**Text excerpt:**
§

BANK OF ALBANIA

GOVERNOR PUBLIC APPERANCE
Speech by Mr. Ardian Fullani,Governor of the Bank of Albania at the Forum organized by the Bank of Albania, jointly with the World Bank, ''Trends in foreign reserve management'', Hotel ''Tirana International'', 29 October 2007

Publication date: 29.10.2007

 

Dear All,

It is my great honour to welcome you today in this forum jointly organized with the World Bank. The purpose of this gathering is to provide an opportunity for the discussion of the latest trends in the reserve management area by the central banks.

Referring to Nugee 2000, one's country foreign reserve represents a part of national wealth. Being managers of this wealth, central banks are held accountable to the public. Foreign assets held in favour of the third parties always imply a high obligation of trust. Considering this, the Bank of Albania has built a bilateral institutional cooperation with the World Bank for the modern management of foreign reserve.

Following the 90's the change of the concept of the role of foreign reserve, of its holding and management by the central bank made this initiative even more important.

§

**Problem set:**
a) Do these statements agree with the Bank of Albania speech? Answer yes or no for each and quote the deciding words. (i) The forum was organized together with the World Bank. (ii) The speech says central banks that manage foreign reserves answer to the public. (iii) The speech was given in 2005.
b) According to the Bank of Albania speech, why did the Bank of Albania build a bilateral institutional cooperation with the World Bank for managing foreign reserves? Answer in one to three sentences.
c) From the Bank of Albania speech, write out the part that opens with the words containing "Publication date: 29.10.2007" and closes with "the central banks.".

**Dataset records:**
§

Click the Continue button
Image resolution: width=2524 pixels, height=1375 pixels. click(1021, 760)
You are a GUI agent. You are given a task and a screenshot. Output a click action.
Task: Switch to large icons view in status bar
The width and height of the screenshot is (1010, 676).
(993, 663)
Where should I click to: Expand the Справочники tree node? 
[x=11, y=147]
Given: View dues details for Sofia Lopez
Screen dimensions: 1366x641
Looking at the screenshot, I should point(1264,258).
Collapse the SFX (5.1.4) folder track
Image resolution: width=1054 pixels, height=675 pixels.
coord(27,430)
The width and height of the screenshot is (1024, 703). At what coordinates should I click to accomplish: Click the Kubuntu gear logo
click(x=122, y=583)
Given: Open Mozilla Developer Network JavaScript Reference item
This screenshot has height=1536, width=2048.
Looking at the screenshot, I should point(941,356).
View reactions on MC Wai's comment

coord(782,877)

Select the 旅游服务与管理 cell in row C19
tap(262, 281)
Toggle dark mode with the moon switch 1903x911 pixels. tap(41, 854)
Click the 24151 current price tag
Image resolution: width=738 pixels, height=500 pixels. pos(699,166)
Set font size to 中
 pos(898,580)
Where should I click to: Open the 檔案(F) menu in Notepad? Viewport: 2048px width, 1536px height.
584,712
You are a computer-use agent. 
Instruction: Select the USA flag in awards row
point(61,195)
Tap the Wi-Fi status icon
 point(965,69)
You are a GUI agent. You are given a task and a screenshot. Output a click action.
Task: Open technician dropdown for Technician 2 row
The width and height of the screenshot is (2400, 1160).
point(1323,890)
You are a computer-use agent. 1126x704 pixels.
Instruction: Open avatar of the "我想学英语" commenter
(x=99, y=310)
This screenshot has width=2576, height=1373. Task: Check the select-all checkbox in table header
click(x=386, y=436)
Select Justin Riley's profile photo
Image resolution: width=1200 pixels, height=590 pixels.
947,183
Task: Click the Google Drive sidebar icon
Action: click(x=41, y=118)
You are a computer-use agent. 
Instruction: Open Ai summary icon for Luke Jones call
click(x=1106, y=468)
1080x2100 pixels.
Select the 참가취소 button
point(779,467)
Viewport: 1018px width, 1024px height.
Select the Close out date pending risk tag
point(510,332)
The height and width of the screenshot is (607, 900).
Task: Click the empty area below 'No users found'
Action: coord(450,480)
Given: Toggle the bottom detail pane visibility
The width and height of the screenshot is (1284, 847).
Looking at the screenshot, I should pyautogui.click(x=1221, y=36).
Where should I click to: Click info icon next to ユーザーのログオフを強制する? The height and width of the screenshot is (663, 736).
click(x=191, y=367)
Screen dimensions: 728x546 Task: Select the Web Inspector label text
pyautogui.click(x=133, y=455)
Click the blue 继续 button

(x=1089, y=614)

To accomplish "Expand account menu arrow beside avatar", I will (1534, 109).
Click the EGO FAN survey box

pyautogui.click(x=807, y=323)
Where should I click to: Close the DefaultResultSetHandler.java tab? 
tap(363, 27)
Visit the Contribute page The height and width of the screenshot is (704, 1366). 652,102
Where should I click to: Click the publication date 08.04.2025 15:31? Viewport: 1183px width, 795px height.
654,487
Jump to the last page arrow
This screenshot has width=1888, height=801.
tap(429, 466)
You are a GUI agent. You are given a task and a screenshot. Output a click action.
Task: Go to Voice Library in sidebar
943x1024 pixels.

§

**Results of the exercise:**
a)
(i) Yes: "this forum jointly organized with the World Bank"
(ii) Yes: "central banks are held accountable to the public"
(iii) No: "29 October 2007"

b) A country's foreign reserve is part of national wealth, so central banks that manage it are accountable to the public. Holding foreign assets for third parties implies a high obligation of trust. With this in mind, the Bank of Albania built the cooperation with the World Bank for modern reserve management.

c)
Publication date: 29.10.2007

 

Dear All,

It is my great honour to welcome you today in this forum jointly organized with the World Bank. The purpose of this gathering is to provide an opportunity for the discussion of the latest trends in the reserve management area by the central banks.